Putting this all together, if sales can accelerate in the 1.5 to 2 year "head start", if the drug has positive benefits, is well-tolerated, with low churn, then that is a big hill to climb for a number 2, even if FDA provides a level playing field, which they might not. In that context, my $30 (EMV) to $20 "haircut" on valuation is harsh, particularly as 4 of my 8 scenarios have a competing product assumption from 2028 in two scenarios and from 2033 in another two, all of which lead to multiple years of decline from plateau due to a combination of market share and price erosion over time.

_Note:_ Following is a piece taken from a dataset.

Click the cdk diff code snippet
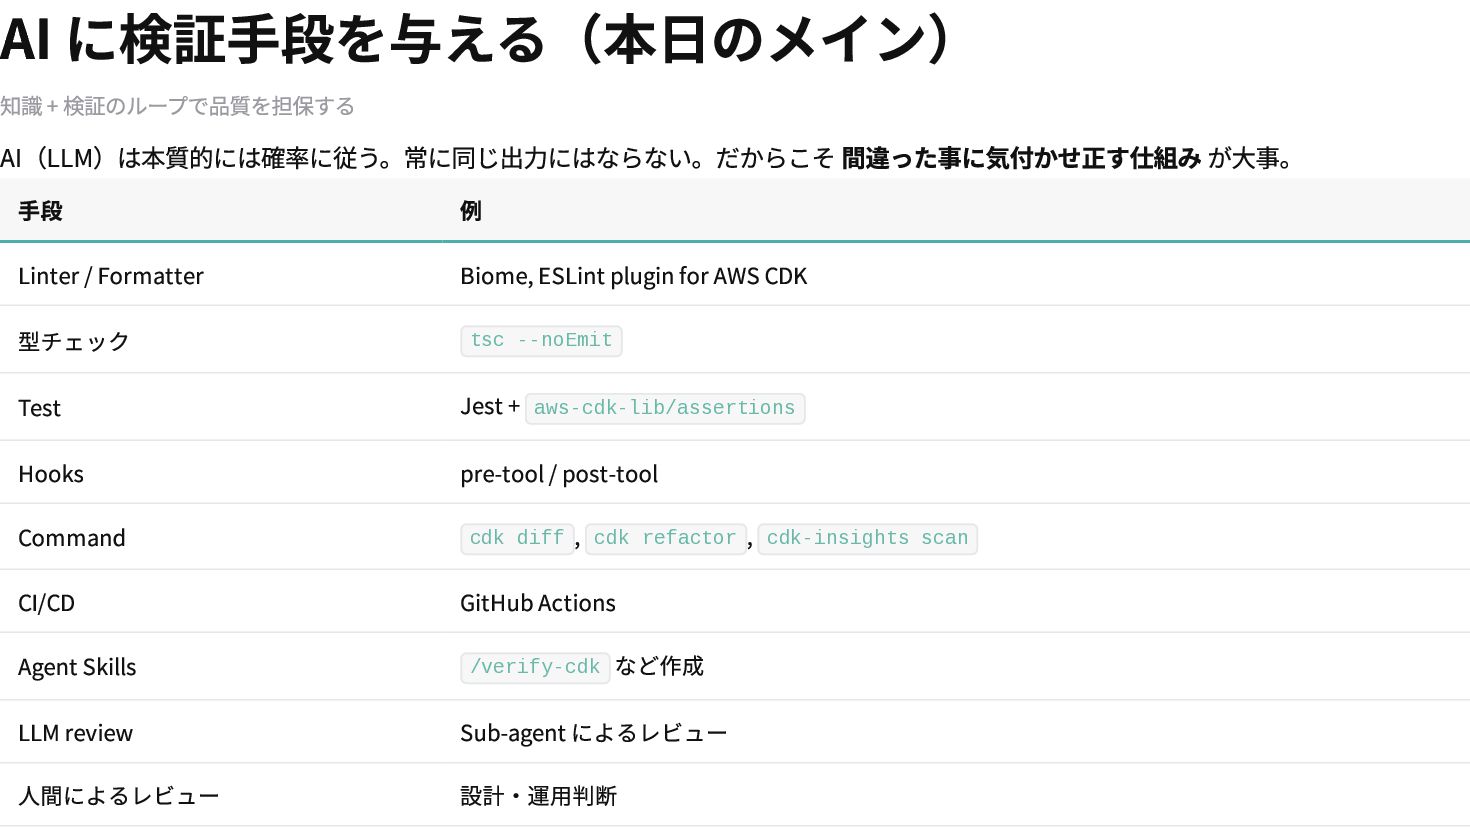 517,538
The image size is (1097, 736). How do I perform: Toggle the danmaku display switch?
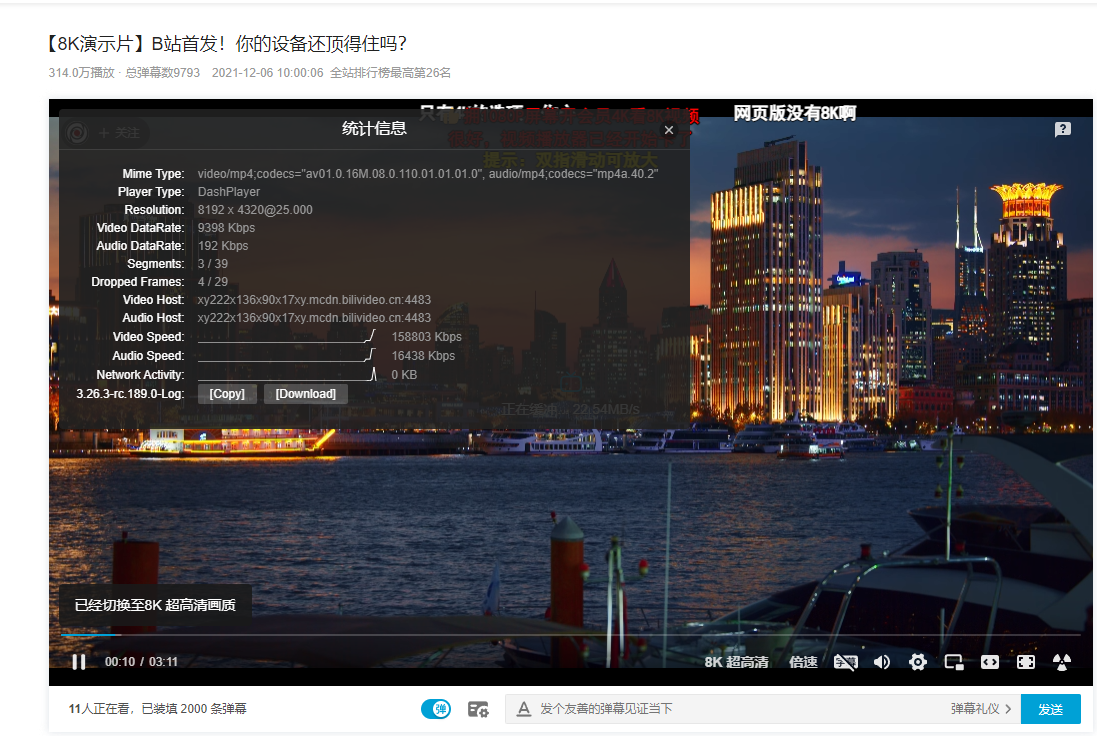click(x=436, y=709)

On market size, I'm less concerned about the 10,000 vs. 11,000. I have reviewed some of the literature and the confidence intervals around prevalence are wide and variable. Jon has cited 4,500 registered diagnosed cases in the US, so I take that as a verifiable fact. Back of envelope. in the US (popn 340m), the female population is c. 170m and, with 58% under 60 years old and a prevalence per 10,000 of [0.7 - 1.0] cases I get [6,902 - 9,860] existing cases. We know Rett Syndrome is under-disgnosed due to access to testing and potential (in absence of testing) for symptons to be misdiagnosed as other conditions. Jon makes the argument, which is reasonable, that once the existence of a treatment is known, then that will increase the demand for tests and drive growth in the diagnosed population from current 4,500 closer to the "true" 7,000-10,000. Not only is this nice from a value perspective, it is good from a human perspective because a whole bunch of people with currently "untreatable" conditions will gain hope for some improvement with a correct diagnosis and treatment.

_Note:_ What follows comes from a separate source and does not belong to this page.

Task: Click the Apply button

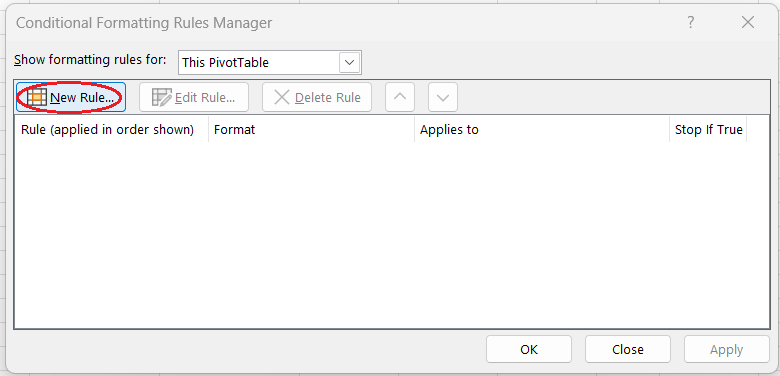Action: pos(727,350)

In my modelling before this morning's "competitive adjustment" value change, I modelled two sets of scenarios where over the first 5 years we get to 60% of diagnosed market under treatment (hi case, US) to 40% treated (lo case, US), with lower values of 50%/35% (EU&UK and other high income developed markets) and a much lower number for Middle Income Developed markets (25%/20%). Once that target level (plateau) is hit, I conservatively assume 5% growth p.a. = %new diagnoses + %population growth - %churn.
In terms of valuation, it is both the speed to "plateau" and the height of the plateau that are the main value drivers (assuming constant price). Which brings me back to the Q3 and Q4 results being important leading indicators, now made all the important given a potential, near term competitive consideration (which was unknown to me last week).
I am happy that with all the conservatism in my analysis, I still see a SP north of $20, but a true value that (even on a risked basis) could be a lot higher. There are a lot of assumptions involved, and you can get pretty much any answer you like, Overall, I'm really happy with what I've learned and have a clear framework for increasing my holding over time, or not, as the case may be.